• WORK INSTRUCTION
Please reproduce, exactly and with nothing added, the line containing "Click the red" and every line after it to the end of the records.

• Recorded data
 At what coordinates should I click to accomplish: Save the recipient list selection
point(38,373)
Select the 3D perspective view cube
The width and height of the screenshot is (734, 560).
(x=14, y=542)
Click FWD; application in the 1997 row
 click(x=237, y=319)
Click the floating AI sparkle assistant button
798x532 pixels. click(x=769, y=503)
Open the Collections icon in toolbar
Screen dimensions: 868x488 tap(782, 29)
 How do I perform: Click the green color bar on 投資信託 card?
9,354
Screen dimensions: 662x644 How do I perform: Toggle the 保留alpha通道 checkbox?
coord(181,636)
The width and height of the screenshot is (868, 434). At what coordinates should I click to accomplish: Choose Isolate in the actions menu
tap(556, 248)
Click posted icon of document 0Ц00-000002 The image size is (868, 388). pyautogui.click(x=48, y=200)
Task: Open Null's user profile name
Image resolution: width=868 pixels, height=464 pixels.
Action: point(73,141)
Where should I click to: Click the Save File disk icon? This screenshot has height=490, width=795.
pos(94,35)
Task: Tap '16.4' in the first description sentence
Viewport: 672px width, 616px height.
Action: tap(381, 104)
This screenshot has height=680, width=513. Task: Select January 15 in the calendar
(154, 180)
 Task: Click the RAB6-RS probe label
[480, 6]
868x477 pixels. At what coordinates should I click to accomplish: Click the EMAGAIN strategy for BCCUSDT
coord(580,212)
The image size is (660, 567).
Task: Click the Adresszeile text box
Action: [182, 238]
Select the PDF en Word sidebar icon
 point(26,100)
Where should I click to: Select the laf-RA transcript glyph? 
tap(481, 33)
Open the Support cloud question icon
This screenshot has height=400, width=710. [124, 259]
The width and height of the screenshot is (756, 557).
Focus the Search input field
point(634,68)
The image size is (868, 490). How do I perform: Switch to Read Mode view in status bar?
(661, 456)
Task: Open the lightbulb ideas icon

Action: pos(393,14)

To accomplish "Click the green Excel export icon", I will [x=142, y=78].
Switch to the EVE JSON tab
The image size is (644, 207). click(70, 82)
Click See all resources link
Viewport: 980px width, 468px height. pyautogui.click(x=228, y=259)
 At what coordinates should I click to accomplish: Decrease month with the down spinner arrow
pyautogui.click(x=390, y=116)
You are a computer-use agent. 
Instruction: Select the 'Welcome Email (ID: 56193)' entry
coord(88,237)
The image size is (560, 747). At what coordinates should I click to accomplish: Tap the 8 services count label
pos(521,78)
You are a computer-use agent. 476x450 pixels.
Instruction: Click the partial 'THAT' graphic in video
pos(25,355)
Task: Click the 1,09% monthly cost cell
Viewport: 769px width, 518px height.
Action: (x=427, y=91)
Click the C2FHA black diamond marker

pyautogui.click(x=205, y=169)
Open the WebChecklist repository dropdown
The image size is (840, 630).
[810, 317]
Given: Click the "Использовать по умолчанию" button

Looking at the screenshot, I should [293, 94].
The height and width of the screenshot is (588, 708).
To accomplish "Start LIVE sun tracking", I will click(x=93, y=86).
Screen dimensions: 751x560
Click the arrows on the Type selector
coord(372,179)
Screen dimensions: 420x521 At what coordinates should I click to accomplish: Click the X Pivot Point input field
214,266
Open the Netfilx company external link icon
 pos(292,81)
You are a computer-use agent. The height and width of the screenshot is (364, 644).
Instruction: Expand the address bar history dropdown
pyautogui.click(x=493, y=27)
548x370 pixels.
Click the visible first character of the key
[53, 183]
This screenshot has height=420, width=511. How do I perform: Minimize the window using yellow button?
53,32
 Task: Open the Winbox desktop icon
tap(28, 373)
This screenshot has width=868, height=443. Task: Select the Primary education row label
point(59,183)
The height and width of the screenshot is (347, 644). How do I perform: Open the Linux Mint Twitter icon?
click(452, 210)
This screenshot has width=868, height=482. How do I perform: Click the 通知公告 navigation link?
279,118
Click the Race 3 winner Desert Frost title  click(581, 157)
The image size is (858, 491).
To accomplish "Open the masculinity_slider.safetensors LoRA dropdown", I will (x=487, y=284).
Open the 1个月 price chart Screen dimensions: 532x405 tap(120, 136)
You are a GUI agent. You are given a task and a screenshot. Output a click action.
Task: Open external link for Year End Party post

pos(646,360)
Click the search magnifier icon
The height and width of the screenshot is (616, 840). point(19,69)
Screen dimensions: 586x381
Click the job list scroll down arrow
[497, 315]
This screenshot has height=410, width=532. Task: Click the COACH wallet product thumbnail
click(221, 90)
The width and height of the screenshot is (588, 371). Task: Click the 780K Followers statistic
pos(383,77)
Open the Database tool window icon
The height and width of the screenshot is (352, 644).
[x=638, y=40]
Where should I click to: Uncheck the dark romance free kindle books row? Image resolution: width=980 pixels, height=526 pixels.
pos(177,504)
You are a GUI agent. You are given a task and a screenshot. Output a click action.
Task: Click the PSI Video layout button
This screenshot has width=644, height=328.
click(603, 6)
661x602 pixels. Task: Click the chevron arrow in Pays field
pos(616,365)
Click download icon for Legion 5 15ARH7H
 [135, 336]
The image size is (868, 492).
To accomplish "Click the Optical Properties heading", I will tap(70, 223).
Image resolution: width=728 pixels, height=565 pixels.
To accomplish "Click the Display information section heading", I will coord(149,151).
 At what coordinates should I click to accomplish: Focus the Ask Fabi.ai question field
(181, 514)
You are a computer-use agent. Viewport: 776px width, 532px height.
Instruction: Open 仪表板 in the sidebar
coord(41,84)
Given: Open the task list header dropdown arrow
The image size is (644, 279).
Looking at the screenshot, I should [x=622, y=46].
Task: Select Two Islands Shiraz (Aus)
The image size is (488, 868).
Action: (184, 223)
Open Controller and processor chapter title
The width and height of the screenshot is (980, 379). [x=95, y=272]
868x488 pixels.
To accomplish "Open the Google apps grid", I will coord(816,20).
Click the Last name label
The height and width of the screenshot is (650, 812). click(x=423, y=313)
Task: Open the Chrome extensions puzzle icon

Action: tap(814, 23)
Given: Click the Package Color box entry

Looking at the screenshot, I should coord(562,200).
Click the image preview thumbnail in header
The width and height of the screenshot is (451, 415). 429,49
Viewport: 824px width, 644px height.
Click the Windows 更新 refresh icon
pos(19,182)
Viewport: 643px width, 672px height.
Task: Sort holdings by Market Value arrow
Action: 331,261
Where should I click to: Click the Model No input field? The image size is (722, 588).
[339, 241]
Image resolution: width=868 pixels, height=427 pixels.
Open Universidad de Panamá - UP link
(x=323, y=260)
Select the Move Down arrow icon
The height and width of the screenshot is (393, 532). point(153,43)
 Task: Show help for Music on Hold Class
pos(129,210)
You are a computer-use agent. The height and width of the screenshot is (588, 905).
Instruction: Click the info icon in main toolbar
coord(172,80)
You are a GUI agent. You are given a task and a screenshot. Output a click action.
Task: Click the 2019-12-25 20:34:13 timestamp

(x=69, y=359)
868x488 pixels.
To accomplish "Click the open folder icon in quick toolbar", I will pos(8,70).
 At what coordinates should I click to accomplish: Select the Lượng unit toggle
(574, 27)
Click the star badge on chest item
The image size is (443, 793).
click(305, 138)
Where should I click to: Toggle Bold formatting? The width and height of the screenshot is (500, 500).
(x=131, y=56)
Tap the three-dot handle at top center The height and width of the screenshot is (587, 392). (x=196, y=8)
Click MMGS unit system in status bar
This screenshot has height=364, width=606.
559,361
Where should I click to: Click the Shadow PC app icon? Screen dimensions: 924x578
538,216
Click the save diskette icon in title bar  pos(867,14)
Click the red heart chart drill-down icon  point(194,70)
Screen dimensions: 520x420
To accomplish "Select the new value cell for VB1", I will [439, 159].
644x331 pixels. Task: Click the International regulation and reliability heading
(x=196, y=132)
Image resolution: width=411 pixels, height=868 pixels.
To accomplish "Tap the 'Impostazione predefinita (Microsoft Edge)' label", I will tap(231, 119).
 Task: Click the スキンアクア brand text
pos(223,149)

• COMPLETED EXERCISE
Click the red heart chart drill-down icon  point(194,70)
Screen dimensions: 520x420
To accomplish "Select the new value cell for VB1", I will [439, 159].
644x331 pixels. Task: Click the International regulation and reliability heading
(x=196, y=132)
Image resolution: width=411 pixels, height=868 pixels.
To accomplish "Tap the 'Impostazione predefinita (Microsoft Edge)' label", I will tap(231, 119).
 Task: Click the スキンアクア brand text
pos(223,149)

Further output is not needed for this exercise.